__TEXT PASSAGE__

++++++

I never bail in the middle of a book; I listen to songs all the way through; I've even sat through entire Adam Sandler movies. That's hard.

And so it is especially frustrating to me every June when I think of my father on Father's Day, and once again confront the great unfinished story that was our relationship.

For most dads, the third Sunday in June is a time to celebrate bad neckties and good fortune. But for others, it is a day of reflection, a quiet moment to assess the complex consequences of our own back stories. For me, this is never easy.

My dad died 14 years ago this month, four days before Father's Day and 10 days after the birth of my first child. Those two events, simultaneous and seismic, were like jumbo jets soaring past one another in the night sky. By then my father and I were nearly estranged, and so consuming was the journey on which I had just embarked that I barely had a moment to look back over my shoulder for a final glimpse of Dad. But he had already receded from view.

That he had never gotten to hold my new baby broke my heart. That my daughters will never get to meet their grandpa breaks it daily.

++++++

__INFORMATION SHOWN__
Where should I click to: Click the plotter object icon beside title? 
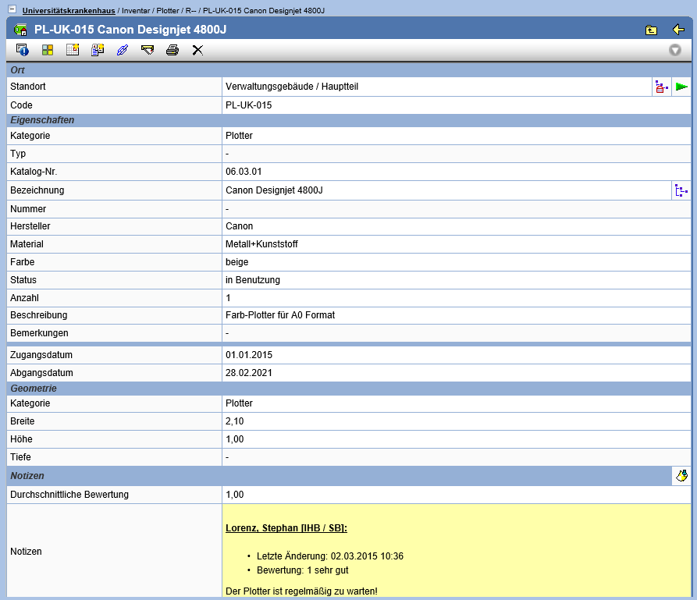(x=21, y=30)
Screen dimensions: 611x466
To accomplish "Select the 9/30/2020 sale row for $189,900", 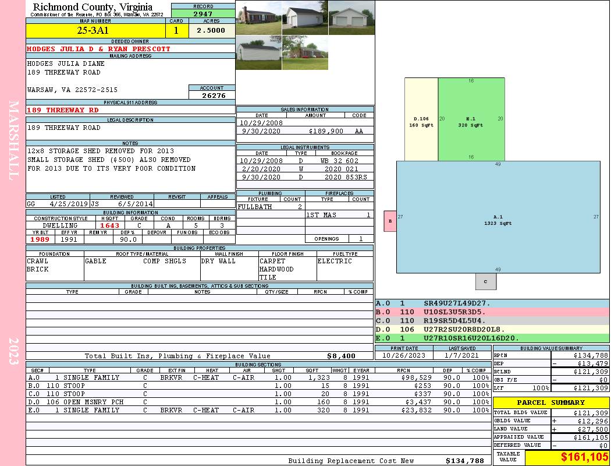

++++++

__OBJECTIVE__
Set down, word for word, everything in the Father's Day essay above from "My dad died" down to "receded from view.".

__REPLY__
My dad died 14 years ago this month, four days before Father's Day and 10 days after the birth of my first child. Those two events, simultaneous and seismic, were like jumbo jets soaring past one another in the night sky. By then my father and I were nearly estranged, and so consuming was the journey on which I had just embarked that I barely had a moment to look back over my shoulder for a final glimpse of Dad. But he had already receded from view.